What Success Actually Looks Like
You know you've found your first reliable pattern when:
You reach for AI automatically for that specific task
You trust the output enough to use it with minor edits
It genuinely saves time (even accounting for review)
You could teach someone else your approach in 30 seconds
This might be your only AI use case for months — and that's perfectly fine.
Moving Beyond AI-Curious (When You're Ready)
Once you have ONE reliable use case:
Use it consistently for a month
Find a SECOND task (don't abandon the first)
Apply the same simple process
Build your repertoire slowly
You don't need to:
Use AI for everything
Build complex systems
Save every prompt
Become an AI evangelist
You just need: One or two reliable patterns that save you time.
The Reality Check
Many developers stay AI-curious indefinitely, using AI occasionally when it makes sense.

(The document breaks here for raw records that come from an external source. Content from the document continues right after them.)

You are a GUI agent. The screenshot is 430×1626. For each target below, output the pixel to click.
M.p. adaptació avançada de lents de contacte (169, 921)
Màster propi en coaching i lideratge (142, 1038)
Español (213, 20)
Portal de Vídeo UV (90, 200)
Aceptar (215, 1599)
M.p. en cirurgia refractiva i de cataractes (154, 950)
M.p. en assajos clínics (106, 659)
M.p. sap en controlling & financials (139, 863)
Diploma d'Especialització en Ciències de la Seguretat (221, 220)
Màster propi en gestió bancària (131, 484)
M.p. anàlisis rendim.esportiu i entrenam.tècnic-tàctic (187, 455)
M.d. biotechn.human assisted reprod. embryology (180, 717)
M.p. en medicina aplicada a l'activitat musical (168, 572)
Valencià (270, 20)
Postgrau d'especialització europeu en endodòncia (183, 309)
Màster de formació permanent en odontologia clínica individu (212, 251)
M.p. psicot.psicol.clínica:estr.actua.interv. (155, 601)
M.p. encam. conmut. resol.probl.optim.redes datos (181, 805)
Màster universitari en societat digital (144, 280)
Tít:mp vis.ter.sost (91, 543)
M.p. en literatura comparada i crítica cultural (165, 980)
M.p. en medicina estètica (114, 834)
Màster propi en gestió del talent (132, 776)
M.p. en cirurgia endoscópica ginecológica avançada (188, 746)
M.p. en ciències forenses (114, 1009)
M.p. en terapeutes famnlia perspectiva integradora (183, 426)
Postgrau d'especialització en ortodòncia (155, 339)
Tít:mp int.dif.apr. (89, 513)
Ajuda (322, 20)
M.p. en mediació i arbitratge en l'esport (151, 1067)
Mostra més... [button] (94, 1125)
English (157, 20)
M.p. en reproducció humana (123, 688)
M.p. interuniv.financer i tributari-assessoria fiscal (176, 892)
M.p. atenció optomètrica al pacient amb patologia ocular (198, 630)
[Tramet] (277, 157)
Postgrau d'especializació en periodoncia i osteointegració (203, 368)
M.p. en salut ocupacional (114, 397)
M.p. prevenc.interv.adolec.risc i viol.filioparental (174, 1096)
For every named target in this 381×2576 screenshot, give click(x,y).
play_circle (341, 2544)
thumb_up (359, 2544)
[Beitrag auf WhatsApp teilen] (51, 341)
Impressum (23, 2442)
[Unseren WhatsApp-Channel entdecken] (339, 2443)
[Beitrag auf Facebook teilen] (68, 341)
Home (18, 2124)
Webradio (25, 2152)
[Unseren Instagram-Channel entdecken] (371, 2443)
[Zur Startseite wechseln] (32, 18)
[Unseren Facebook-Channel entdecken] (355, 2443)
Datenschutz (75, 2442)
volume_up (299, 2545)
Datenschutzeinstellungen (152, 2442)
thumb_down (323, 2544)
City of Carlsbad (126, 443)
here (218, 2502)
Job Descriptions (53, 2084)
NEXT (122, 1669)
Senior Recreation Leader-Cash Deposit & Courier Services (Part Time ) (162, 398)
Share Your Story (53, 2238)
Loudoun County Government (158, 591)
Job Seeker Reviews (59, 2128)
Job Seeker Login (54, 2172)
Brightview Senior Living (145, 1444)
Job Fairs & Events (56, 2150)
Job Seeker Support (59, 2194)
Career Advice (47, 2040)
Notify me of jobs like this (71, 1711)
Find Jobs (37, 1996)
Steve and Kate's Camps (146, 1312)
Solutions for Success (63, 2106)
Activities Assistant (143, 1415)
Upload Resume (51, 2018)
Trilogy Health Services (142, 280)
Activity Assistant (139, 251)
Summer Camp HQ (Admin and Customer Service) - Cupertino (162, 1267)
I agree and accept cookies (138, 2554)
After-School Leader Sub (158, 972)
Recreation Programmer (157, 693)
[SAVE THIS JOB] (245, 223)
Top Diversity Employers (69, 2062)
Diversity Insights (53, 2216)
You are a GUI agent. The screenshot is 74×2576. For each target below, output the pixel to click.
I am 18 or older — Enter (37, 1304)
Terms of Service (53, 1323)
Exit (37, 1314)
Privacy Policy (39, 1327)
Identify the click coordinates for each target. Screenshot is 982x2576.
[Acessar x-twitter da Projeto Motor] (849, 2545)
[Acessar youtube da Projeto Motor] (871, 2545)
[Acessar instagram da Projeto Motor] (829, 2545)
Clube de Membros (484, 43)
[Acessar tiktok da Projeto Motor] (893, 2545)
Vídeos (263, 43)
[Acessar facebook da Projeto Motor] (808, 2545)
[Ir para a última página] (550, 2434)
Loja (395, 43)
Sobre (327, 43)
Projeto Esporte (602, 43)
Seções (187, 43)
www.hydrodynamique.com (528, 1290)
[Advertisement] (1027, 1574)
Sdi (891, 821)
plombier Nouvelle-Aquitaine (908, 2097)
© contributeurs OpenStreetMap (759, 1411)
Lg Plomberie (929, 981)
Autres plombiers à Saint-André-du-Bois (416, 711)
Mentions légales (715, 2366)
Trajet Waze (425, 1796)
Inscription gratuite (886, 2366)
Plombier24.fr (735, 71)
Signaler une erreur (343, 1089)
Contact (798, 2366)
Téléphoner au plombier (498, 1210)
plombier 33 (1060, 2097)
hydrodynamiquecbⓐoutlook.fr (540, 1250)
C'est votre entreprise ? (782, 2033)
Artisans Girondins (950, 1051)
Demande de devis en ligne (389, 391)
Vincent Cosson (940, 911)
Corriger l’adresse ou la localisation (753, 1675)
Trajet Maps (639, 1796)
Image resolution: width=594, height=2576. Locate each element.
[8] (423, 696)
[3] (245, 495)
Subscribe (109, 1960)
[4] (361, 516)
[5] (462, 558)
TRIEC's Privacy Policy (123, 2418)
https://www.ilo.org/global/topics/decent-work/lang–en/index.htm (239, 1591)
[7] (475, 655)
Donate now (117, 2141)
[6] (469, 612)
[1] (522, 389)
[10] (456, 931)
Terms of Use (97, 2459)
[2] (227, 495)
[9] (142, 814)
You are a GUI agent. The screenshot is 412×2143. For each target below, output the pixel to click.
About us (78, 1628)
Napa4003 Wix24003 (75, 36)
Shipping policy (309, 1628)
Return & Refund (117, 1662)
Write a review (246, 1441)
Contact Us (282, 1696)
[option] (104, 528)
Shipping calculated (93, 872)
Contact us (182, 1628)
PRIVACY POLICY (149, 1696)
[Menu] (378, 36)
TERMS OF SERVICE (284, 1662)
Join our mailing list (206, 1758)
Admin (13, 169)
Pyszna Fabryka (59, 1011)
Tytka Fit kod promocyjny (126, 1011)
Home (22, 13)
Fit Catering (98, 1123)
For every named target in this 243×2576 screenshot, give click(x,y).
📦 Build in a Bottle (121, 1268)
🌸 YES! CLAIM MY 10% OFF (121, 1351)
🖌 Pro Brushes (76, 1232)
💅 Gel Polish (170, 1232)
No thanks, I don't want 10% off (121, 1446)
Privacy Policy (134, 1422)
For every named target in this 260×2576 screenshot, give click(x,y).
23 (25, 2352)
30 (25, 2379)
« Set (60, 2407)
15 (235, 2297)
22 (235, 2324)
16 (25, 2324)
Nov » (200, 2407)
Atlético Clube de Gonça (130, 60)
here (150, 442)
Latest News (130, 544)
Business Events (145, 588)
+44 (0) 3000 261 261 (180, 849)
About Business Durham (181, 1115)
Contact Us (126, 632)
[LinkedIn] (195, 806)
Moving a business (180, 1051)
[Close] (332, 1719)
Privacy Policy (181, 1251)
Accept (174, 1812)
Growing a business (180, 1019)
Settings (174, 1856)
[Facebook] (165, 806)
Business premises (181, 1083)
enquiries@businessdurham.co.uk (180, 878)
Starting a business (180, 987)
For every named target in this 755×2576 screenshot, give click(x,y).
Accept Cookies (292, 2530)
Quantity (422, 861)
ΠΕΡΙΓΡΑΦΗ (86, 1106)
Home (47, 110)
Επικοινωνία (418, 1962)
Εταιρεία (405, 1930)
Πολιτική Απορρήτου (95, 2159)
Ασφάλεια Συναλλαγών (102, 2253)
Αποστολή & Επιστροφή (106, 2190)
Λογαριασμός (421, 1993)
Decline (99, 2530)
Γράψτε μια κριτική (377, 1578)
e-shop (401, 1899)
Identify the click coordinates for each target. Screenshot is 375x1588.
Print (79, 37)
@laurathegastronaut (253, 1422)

That's not failure — it's selective adoption based on actual value.
Signs you're exactly where you should be:
AI helps with specific tasks but isn't essential
You can work with or without it
You're not stressed about "falling behind"
Your code quality hasn't suffered
Try This This Week
Monday: Pick one boring, repetitive task
Tuesday-Friday: Use the same simple prompt each time you do that task
Weekend: Note if it saved time overall
If yes, you've found your first pattern. If no, try a different task next week.
That's it. No complex systems, no prompt libraries, no pressure.
What's Next?
Once you have 2-3 tasks where AI reliably helps, you might naturally evolve toward more systematic use (Level 3). Or you might not — and that's equally valid.
The goal isn't to reach a higher level. It's to find what genuinely helps your work.
Some developers will build elaborate AI workflows. Others will use it for commit messages and nothing else. Both are successful patterns if they serve your needs.
Remember: AI adoption isn't a race. Finding one small use case that saves you 10 minutes a week is better than forcing complex workflows that add cognitive overhead.